Clark et al. (1989) concluded that the form of CGD caused by mutation in the CYBA gene represents about 5% of all CGD cases.

In 3 patients with autosomal recessive cytochrome b-negative CGD, Dinauer et al. (1990) identified 4 mutations in the CYBA gene (608508.0001-608508.0004). One of the patients had been described by Baehner and Nathan (1968).

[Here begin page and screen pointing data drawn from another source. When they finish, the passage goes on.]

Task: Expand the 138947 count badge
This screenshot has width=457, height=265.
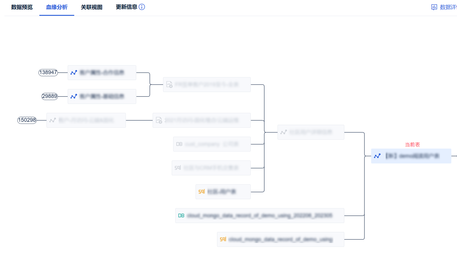Action: 48,72
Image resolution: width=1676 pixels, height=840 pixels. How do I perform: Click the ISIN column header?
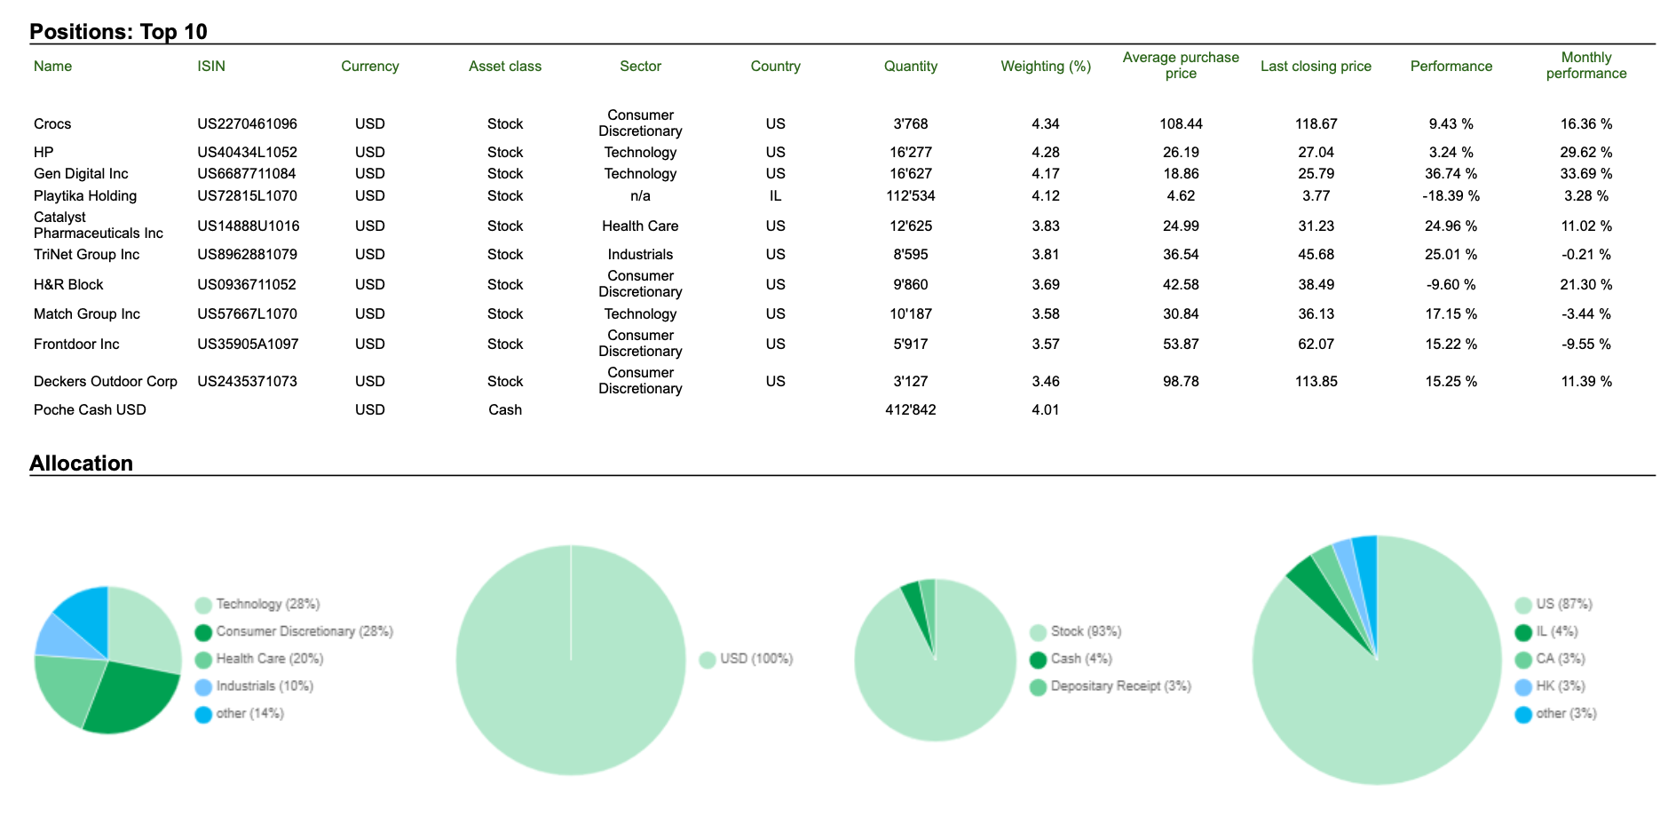[x=211, y=67]
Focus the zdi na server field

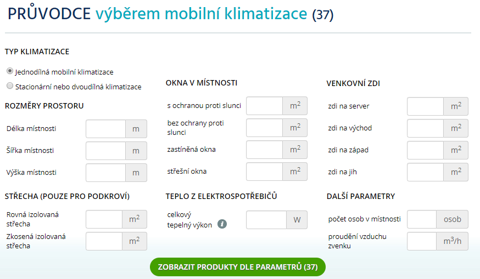[x=426, y=106]
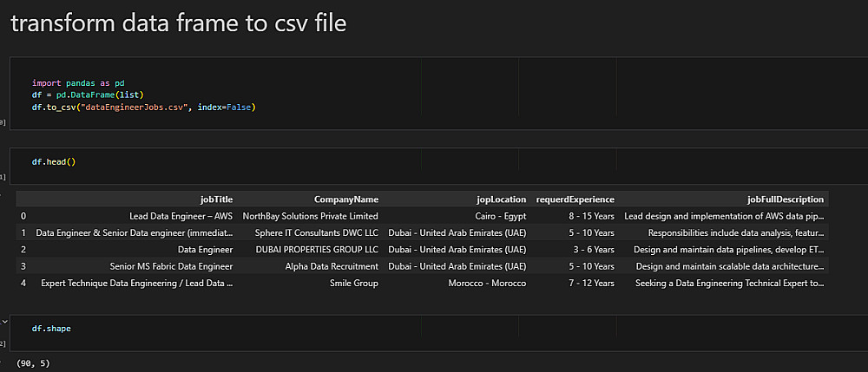Click the requerdExperience column header
Screen dimensions: 868x372
[x=575, y=199]
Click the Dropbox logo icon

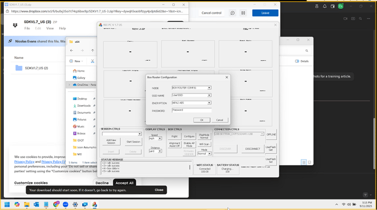click(x=15, y=25)
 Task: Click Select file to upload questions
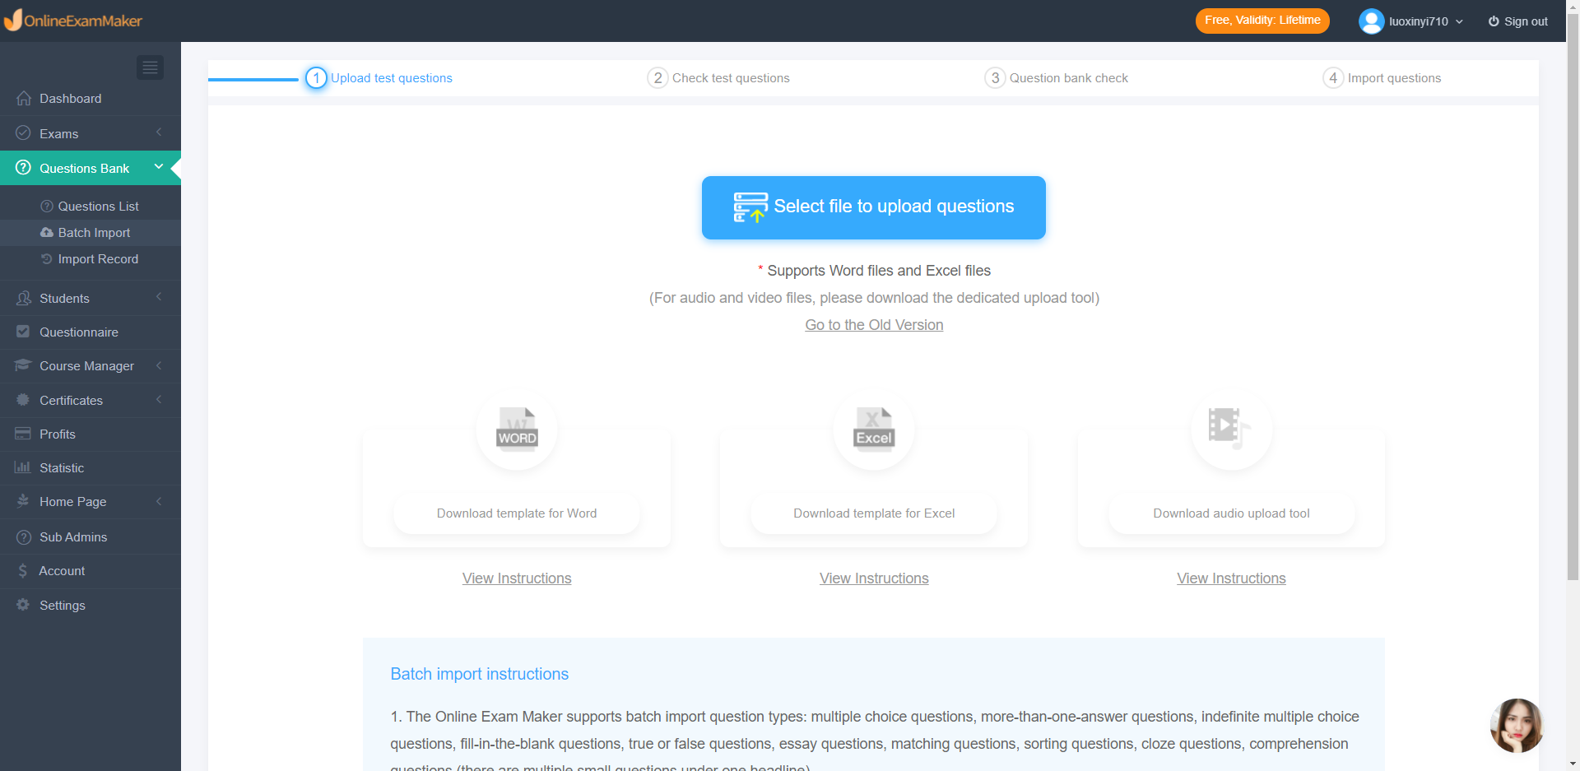click(x=873, y=207)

Yamada et al. (2000) performed mutation analysis on 3 female patients with cytochrome b-negative CGD and found 2 novel mutations in the CYBA gene. One patient with the severe phenotype had a homozygous nonsense mutation in exon 1 (608508.0009); the other 2 patients with mild phenotypes shared the same homozygous missense mutation in exon 2 (608508.0010). The latter 2 patients, but not the first, were demonstrated to have detectable p22-phox expression and significant granulocyte respiratory burst activity, consistent with the milder phenotype.

In a 5-year-old girl with cytochrome b-negative CGD, Stasia et al. (2002) identified a mutation in the CYBA gene (608508.0011).

Animal Model

Nakano et al. (2008) found that induced-mutant nmf333 mice were deficient in p22-phox protein due to a tyr121-to-his (Y121H) mutation in the Cyba gene. Homozygous mutant mice showed chronic granulomatous disease characterized by absence of superoxide production in phagocytes and complete absence of NADPH oxidase activity. The mutant mice were highly susceptible to fatal necrotizing B. cepacia pneumonia. In addition, mutant mice showed a severe balance disorder associated with complete absence of otoconia in the utricles and saccules of the inner ear. Transgenic expression of wildtype Cyba rescued both phenotypes. Studies on wildtype mice found Cyba expression in the endolymphatic ducts of the embryonic inner ear, which decreased by postnatal day 12. Based on these findings, Nakano et al. (2008) proposed that NOX activity in the endolymph of the embryonic inner ear regulates local ionic conditions and pH, which may favor the crystallization of calcium carbonate and thereby promote the formation of otoconia. However, the authors noted that balance disorders had not been described in humans with CYBA-associated disease.